### INPUT RECORDS
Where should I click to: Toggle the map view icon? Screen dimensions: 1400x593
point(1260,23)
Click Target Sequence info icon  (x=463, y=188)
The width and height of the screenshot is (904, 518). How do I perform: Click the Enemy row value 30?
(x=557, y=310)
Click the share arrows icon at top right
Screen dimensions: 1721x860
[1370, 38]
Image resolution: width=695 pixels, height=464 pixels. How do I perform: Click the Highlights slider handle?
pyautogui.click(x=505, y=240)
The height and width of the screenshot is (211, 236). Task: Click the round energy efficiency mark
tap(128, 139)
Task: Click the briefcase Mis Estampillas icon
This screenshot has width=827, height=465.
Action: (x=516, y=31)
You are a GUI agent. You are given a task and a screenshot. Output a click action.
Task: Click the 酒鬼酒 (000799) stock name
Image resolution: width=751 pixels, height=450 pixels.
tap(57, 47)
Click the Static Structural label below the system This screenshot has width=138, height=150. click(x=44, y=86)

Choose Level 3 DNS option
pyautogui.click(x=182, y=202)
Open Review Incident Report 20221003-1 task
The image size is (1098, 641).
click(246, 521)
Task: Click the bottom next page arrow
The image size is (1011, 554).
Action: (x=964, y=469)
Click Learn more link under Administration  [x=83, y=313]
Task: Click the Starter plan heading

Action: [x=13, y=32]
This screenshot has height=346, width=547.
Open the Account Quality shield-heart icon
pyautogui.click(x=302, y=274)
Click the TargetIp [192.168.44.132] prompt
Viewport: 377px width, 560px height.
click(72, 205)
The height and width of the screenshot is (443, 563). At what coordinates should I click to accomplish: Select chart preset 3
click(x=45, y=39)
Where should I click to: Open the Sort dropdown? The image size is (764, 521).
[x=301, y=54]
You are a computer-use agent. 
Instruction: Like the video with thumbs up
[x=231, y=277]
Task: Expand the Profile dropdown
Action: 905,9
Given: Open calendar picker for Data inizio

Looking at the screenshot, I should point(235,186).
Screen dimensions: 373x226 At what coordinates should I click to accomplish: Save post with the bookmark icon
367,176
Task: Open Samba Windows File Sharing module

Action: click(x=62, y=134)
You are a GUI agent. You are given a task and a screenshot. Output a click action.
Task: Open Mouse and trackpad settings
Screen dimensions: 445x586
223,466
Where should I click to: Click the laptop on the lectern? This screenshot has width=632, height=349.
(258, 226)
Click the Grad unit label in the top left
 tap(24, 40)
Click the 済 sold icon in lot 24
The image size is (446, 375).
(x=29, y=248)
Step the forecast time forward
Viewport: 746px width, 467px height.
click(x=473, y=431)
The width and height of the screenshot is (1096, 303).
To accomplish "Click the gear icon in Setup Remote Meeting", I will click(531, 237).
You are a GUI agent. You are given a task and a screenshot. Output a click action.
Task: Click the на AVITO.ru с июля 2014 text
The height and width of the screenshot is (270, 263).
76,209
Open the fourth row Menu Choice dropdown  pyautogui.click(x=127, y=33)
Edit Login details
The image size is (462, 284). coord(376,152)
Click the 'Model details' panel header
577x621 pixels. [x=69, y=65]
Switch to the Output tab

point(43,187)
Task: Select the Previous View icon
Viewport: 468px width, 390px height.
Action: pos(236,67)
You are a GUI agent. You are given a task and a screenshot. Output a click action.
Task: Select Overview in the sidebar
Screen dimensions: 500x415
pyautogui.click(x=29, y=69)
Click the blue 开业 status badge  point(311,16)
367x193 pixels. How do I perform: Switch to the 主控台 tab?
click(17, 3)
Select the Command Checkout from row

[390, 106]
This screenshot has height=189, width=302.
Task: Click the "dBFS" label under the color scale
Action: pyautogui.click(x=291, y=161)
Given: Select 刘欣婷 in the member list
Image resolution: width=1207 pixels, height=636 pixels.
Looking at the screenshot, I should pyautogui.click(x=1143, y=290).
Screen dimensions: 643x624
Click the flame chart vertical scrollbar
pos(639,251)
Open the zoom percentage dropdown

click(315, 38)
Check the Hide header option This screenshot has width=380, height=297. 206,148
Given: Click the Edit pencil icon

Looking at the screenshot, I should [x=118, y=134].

### REQUIRED ACTION
Please write out the whole listing once more, exactly.

### EXERCISE ANSWER
Where should I click to: Toggle the map view icon? Screen dimensions: 1400x593
point(1260,23)
Click Target Sequence info icon  (x=463, y=188)
The width and height of the screenshot is (904, 518). How do I perform: Click the Enemy row value 30?
(x=557, y=310)
Click the share arrows icon at top right
Screen dimensions: 1721x860
[1370, 38]
Image resolution: width=695 pixels, height=464 pixels. How do I perform: Click the Highlights slider handle?
pyautogui.click(x=505, y=240)
The height and width of the screenshot is (211, 236). Task: Click the round energy efficiency mark
tap(128, 139)
Task: Click the briefcase Mis Estampillas icon
This screenshot has width=827, height=465.
Action: (x=516, y=31)
You are a GUI agent. You are given a task and a screenshot. Output a click action.
Task: Click the 酒鬼酒 (000799) stock name
Image resolution: width=751 pixels, height=450 pixels.
tap(57, 47)
Click the Static Structural label below the system This screenshot has width=138, height=150. click(x=44, y=86)

Choose Level 3 DNS option
pyautogui.click(x=182, y=202)
Open Review Incident Report 20221003-1 task
The image size is (1098, 641).
click(246, 521)
Task: Click the bottom next page arrow
The image size is (1011, 554).
Action: (x=964, y=469)
Click Learn more link under Administration  [x=83, y=313]
Task: Click the Starter plan heading

Action: [x=13, y=32]
This screenshot has height=346, width=547.
Open the Account Quality shield-heart icon
pyautogui.click(x=302, y=274)
Click the TargetIp [192.168.44.132] prompt
Viewport: 377px width, 560px height.
click(72, 205)
The height and width of the screenshot is (443, 563). At what coordinates should I click to accomplish: Select chart preset 3
click(x=45, y=39)
Where should I click to: Open the Sort dropdown? The image size is (764, 521).
[x=301, y=54]
You are a computer-use agent. 
Instruction: Like the video with thumbs up
[x=231, y=277]
Task: Expand the Profile dropdown
Action: 905,9
Given: Open calendar picker for Data inizio

Looking at the screenshot, I should point(235,186).
Screen dimensions: 373x226 At what coordinates should I click to accomplish: Save post with the bookmark icon
367,176
Task: Open Samba Windows File Sharing module

Action: click(x=62, y=134)
You are a GUI agent. You are given a task and a screenshot. Output a click action.
Task: Open Mouse and trackpad settings
Screen dimensions: 445x586
223,466
Where should I click to: Click the laptop on the lectern? This screenshot has width=632, height=349.
(258, 226)
Click the Grad unit label in the top left
 tap(24, 40)
Click the 済 sold icon in lot 24
The image size is (446, 375).
(x=29, y=248)
Step the forecast time forward
Viewport: 746px width, 467px height.
click(x=473, y=431)
The width and height of the screenshot is (1096, 303).
To accomplish "Click the gear icon in Setup Remote Meeting", I will click(531, 237).
You are a GUI agent. You are given a task and a screenshot. Output a click action.
Task: Click the на AVITO.ru с июля 2014 text
The height and width of the screenshot is (270, 263).
76,209
Open the fourth row Menu Choice dropdown  pyautogui.click(x=127, y=33)
Edit Login details
The image size is (462, 284). coord(376,152)
Click the 'Model details' panel header
577x621 pixels. [x=69, y=65]
Switch to the Output tab

point(43,187)
Task: Select the Previous View icon
Viewport: 468px width, 390px height.
Action: pos(236,67)
You are a GUI agent. You are given a task and a screenshot. Output a click action.
Task: Select Overview in the sidebar
Screen dimensions: 500x415
pyautogui.click(x=29, y=69)
Click the blue 开业 status badge  point(311,16)
367x193 pixels. How do I perform: Switch to the 主控台 tab?
click(17, 3)
Select the Command Checkout from row

[390, 106]
This screenshot has height=189, width=302.
Task: Click the "dBFS" label under the color scale
Action: pyautogui.click(x=291, y=161)
Given: Select 刘欣婷 in the member list
Image resolution: width=1207 pixels, height=636 pixels.
Looking at the screenshot, I should pyautogui.click(x=1143, y=290).
Screen dimensions: 643x624
Click the flame chart vertical scrollbar
pos(639,251)
Open the zoom percentage dropdown

click(315, 38)
Check the Hide header option This screenshot has width=380, height=297. 206,148
Given: Click the Edit pencil icon

Looking at the screenshot, I should [x=118, y=134].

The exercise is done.